-- Problems --
(a) Decide whether each statement agrees with the passage on unconditional election: (i) Forster holds that God's choice rests on something in the individuals; (ii) the seashell illustration was heard from a Calvinist; (iii) the seashells not being alive stands for humanity being dead in sin. Answer yes or no for each, and quote the words from the passage that settle it.
(b) In the passage on unconditional election, find the paragraph that begins "I'll explain using an illustration" and list every sentence in it that contains the word "seashells".
(c) Continue the passage on unconditional election, starting after its last sentence.

-- Page extract --
- - -

Why does God choose one individual and not another? Forster says that God's choice isn't arbitrary or ramdom, but also that his choice is based on nothing in the individuals themselves. The choice is unconditional. The problem with the Calvinist conception of unconditional election is that there isn't a way possible for someone to make a choice that is based on nothing in individuals without it being a random choice.
I'll explain using an illustration that I once heard from a Calvinist. The illustration is of an individual walking on a beach and picking up seashells. The person claims to pick up any seashells they want and that the reason they choose the specific seashells they do is not based on anything in the individual seashells themselves but upon reasons grounded in the person choosing the seashells. A sovereign, unconditional election of seashells. The seashells are not alive (a picture of humanity being dead in sin), therefore they are unable to do anything to affect the person's decision in choosing them or not, including meeting a condition.

- - -

-- Information provided --
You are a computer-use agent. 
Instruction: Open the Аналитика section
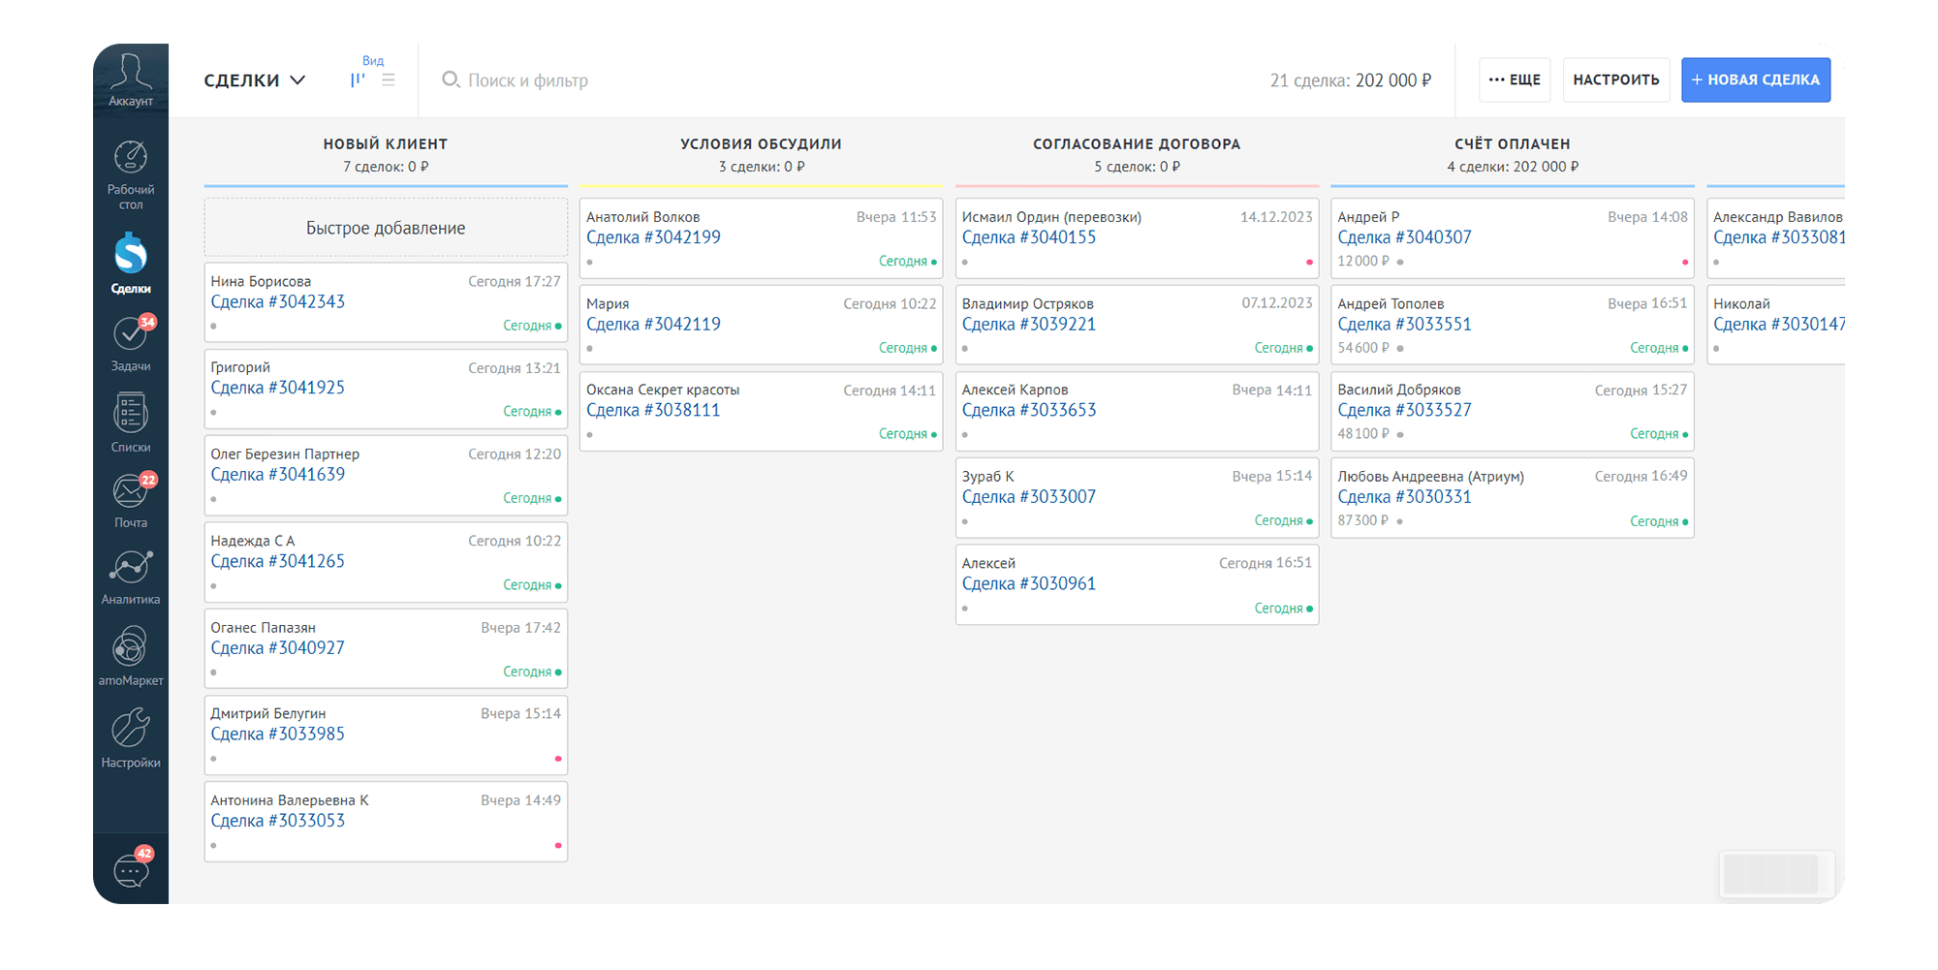click(x=130, y=578)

- - -

-- Results of the exercise --
(a)
(i) No: "his choice is based on nothing in the individuals themselves"
(ii) Yes: "an illustration that I once heard from a Calvinist"
(iii) Yes: "The seashells are not alive (a picture of humanity being dead in sin)"

(b)
1. The illustration is of an individual walking on a beach and picking up seashells.
2. The person claims to pick up any seashells they want and that the reason they choose the specific seashells they do is not based on anything in the individual seashells themselves but upon reasons grounded in the person choosing the seashells.
3. A sovereign, unconditional election of seashells.
4. The seashells are not alive (a picture of humanity being dead in sin), therefore they are unable to do anything to affect the person's decision in choosing them or not, including meeting a condition.

(c)
The problem is that if the person were pressed to explain the reason for choosing the seashells they did, they could not explain it without mentioning something characteristic about the seashells. For example, the person might say I picked these seashells because I love big seashells, or dark-colored seashells, or smooth seashells. A Calvinist would have to say that the person wouldn't state any such reasons for their choice because obviously to be chosen, the seashells had to meet the condition to being chosen. But if the person were to state that they picked the seashells they did based on something they loved in them self, without any regard for anything in the seashells, the choice would have to be arbitrary or random. If the choice of them is based on nothing in them, then that means they are viewed all equally as the exact same. Any differences in them would have no bearing on the person's choice. It is truly unconditional, but it's also random.
In the Calvinist system, God views all human beings as equally depraved, equally in desperate need of salvation, but chooses a set number of them to give faith to so that they are no longer equally the same as the rest of humanity. But his choice of them, if the reason is based only on something in him, has to be random. That means that God has rolled the dice with your eternal destiny. If you're in, it's because you were lucky enough to be chosen in the random drawing. But we believe that God does nothing at random and that he loved the elect specifically as individuals. Calvinists are uncomfortable with the idea of God saving someone based on their response of faith to him. This seems to put a person's salvation squarely in their own hands.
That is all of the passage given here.